Vacuoles : Vacuoles are liquid / solid filled in a membrane. In plant cells, vacuoles are large and permanent. In animal cells, vacuoles are small in size and temporary. In mature plant cell, it occupies 90% space of cell volume. Due to its size, other organelles including nucleus shift towards plasma membrane. 

Endoplasmic Reticulum : It is a network of tube like structures from nuclear membrane to plasma membrane. It is absent in prokaryotic cells and matured RBCs of mammals.

There are two types of endoplasmic reticulum:

  1. Rough ER : In rough endoplasmic reticulum, ribosomes are present on the surface.
  2. Smooth ER : Ribosomes are absent. 

Functions :

  • It gives internal support to cell.
  • It helps in transport of various substances from nuclear membrane to plasma membrane or vice versa.
  • It helps in the formation of plasma membrane and golgi bodies.
  • Rough ER helps in synthesis and transportation of proteins.
  • Smooth ER helps in synthesis and transport of lipids. 

Nucleus : Nucleus is dense and spherical organelle. Nucleus is bounded by two membranes, both forming nuclear envelope. Nuclear envelope contains many pores known as nuclear pores. The fluid which is inside the nucleus is called nucleoplasm. Nucleus contains chromosomes and chromosomes contain genes which are the carriers of genetic information.

Functions:

  • Nucleus controls all the metabolic activities of cell.
  • Nucleus is the storehouse of genes.

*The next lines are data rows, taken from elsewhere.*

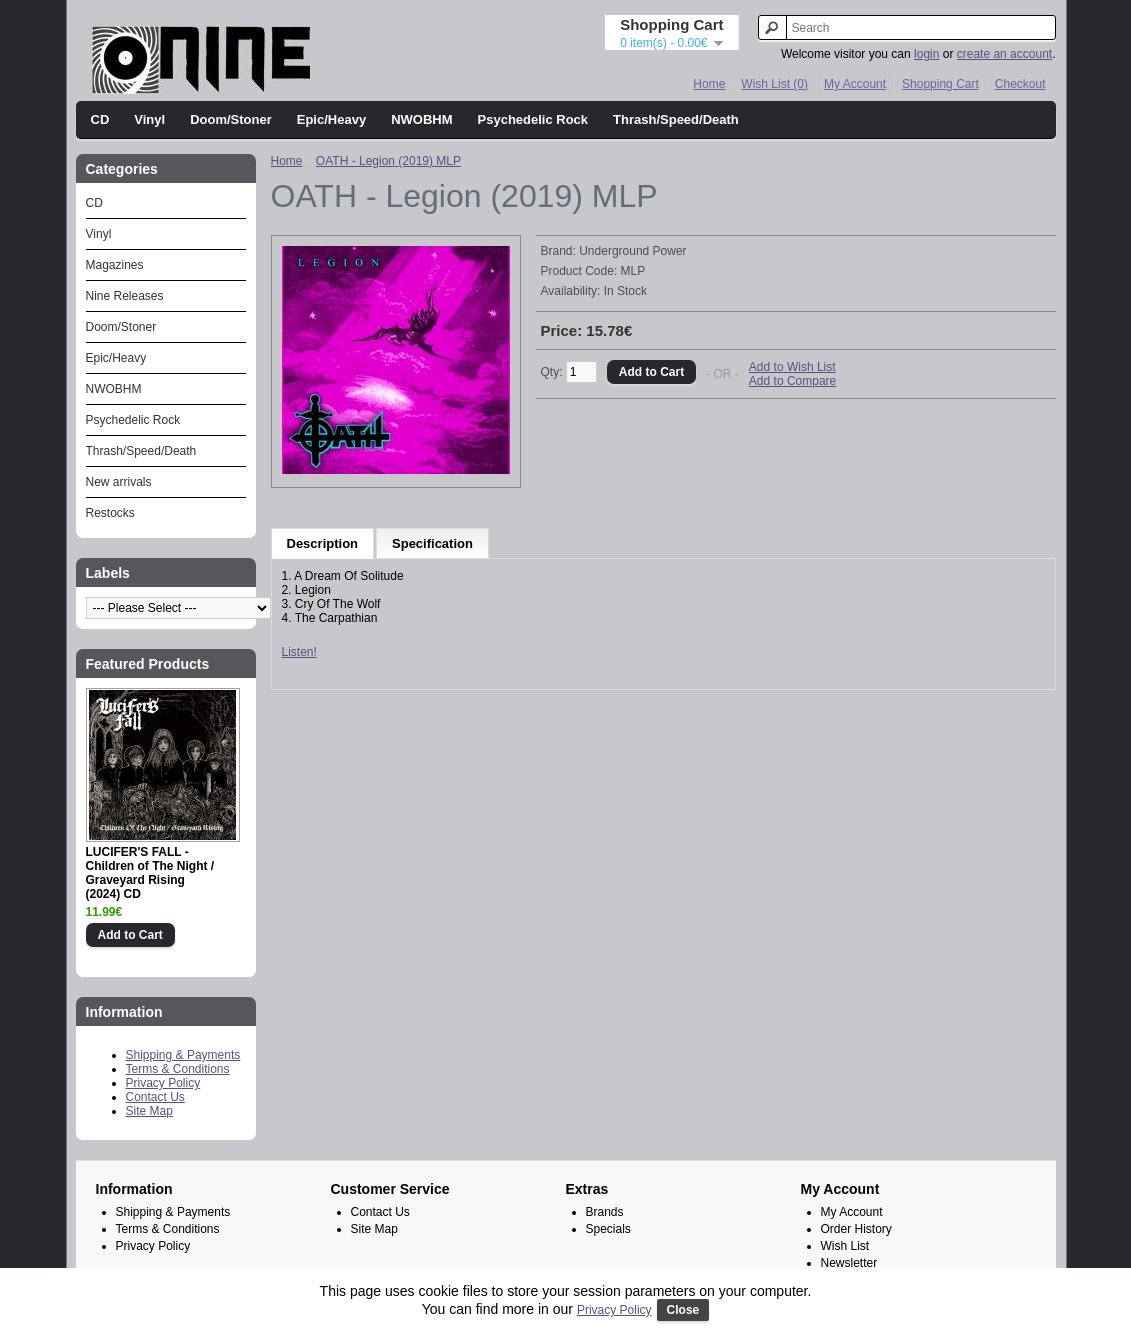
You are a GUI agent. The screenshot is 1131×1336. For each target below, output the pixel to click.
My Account (855, 84)
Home (709, 84)
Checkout (1020, 84)
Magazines (115, 265)
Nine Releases (125, 296)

Without nucleus, cell can neither survive nor shows specialized activities. 

Transport of Substances through Plasma Membrane

Substance can pass through plasma membrane by two processes: Diffusion and Osmosis.

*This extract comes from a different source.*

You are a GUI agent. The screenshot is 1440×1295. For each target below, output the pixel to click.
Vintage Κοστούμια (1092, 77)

Diffusion: It is the process of movement of substances from its high concentration to low concentration.

During the respiration, carbon dioxide is given out a waste product and accumulates in higher concentration inside the cell compared to outside. Due to the difference in concentration inside and outside the cell, CO2 start moving out of the cell.

Osmosis : It is the process of movement of water from its high concentration to its low concentration through semi-permeable membrane.

  • If the medium surrounding the cell has higher water concentration than in cell, cell will gain water by osmosis. Such dilute solution is called Hypotonic solution. Though water molecules pass across plasma membrane in both sides but more water will enter inside the cell. The cell is therefore, swell up and increase in volume. This process is called Endosmosis.
  • If the medium surrounding the cell is exactly the same water concentration as inside the cell, there will no net movement of water across membrane resulting in no change in size of cell. Such solution is called Isotonic solution.
  • If the medium surrounding the cell has lower water concentration than inside the cell, the cell will lose water through osmosis. Such concentrated solution is called Hypertonic solution. The cell will therefore, shrink and reduce in volume. This process is known as Exosmosis.